═════ Data for processing

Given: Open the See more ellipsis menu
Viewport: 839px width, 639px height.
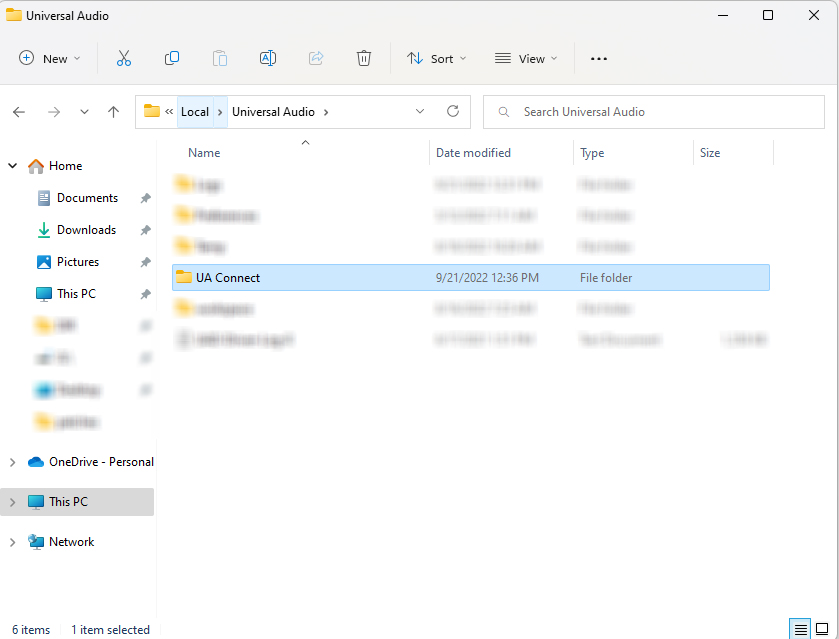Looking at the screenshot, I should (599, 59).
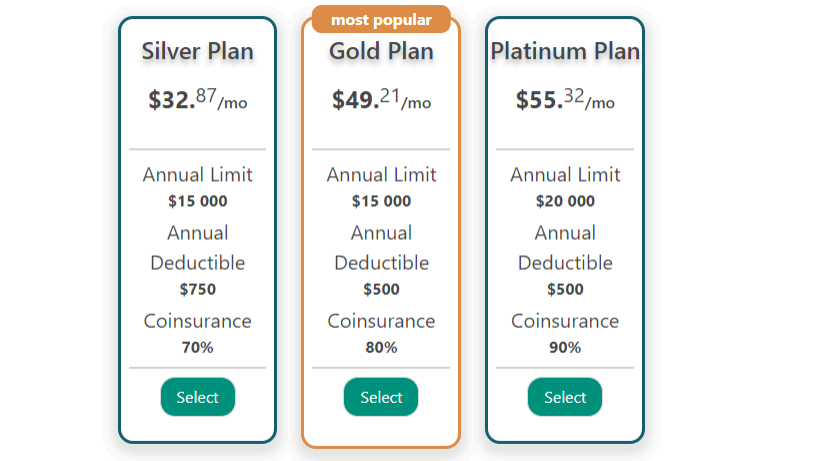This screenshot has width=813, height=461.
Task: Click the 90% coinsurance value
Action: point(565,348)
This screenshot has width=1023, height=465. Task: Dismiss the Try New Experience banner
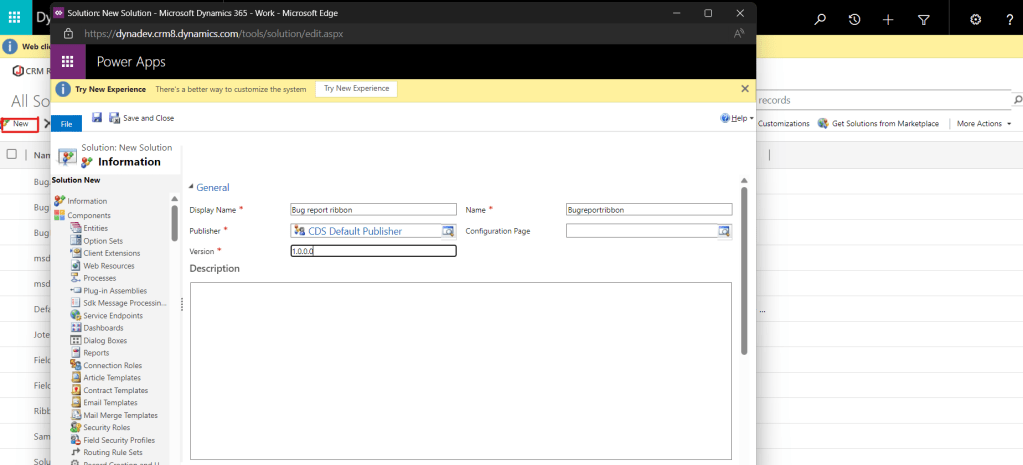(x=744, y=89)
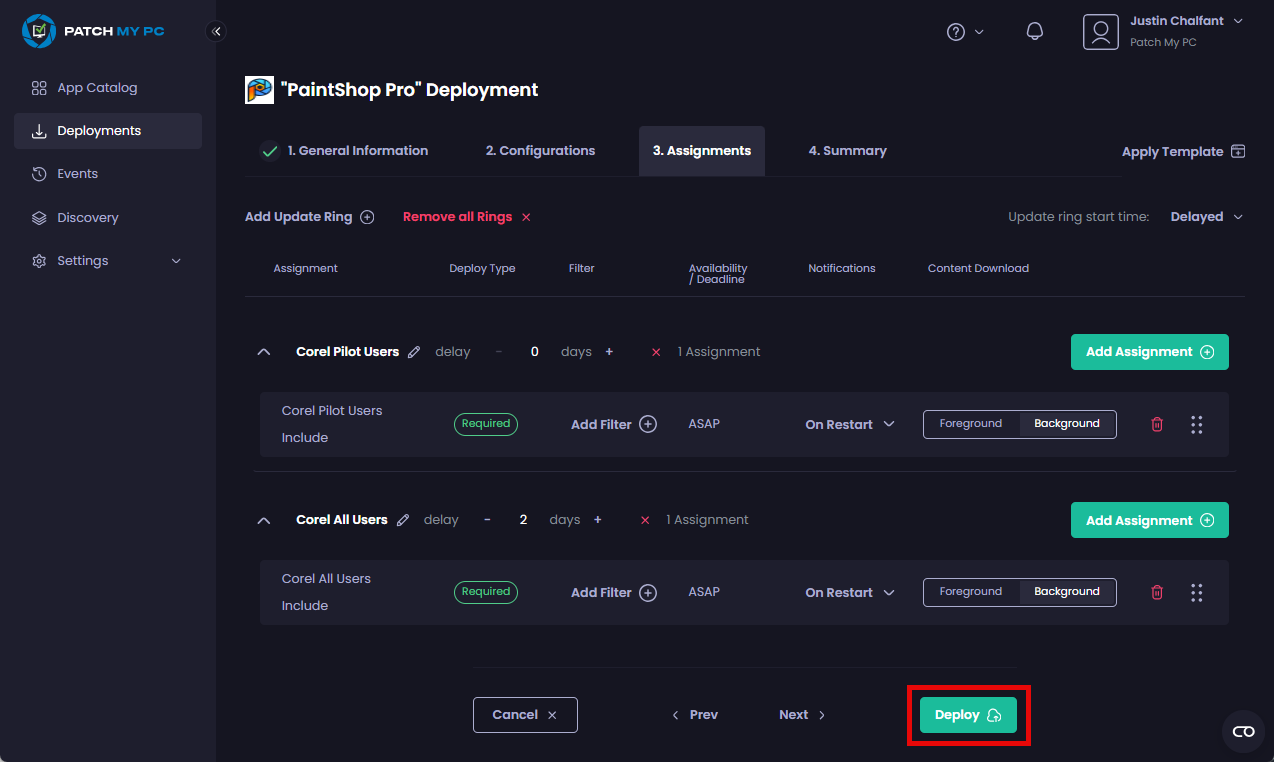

══════════

*Aim of the exercise*
Omit each image and transcribe the remaining records word for word.

*Exercise response*
Given: Open the See more ellipsis menu
Viewport: 839px width, 639px height.
Looking at the screenshot, I should (599, 59).
This screenshot has width=813, height=461.
Task: Click the 90% coinsurance value
Action: point(565,348)
This screenshot has width=1023, height=465. Task: Dismiss the Try New Experience banner
(x=744, y=89)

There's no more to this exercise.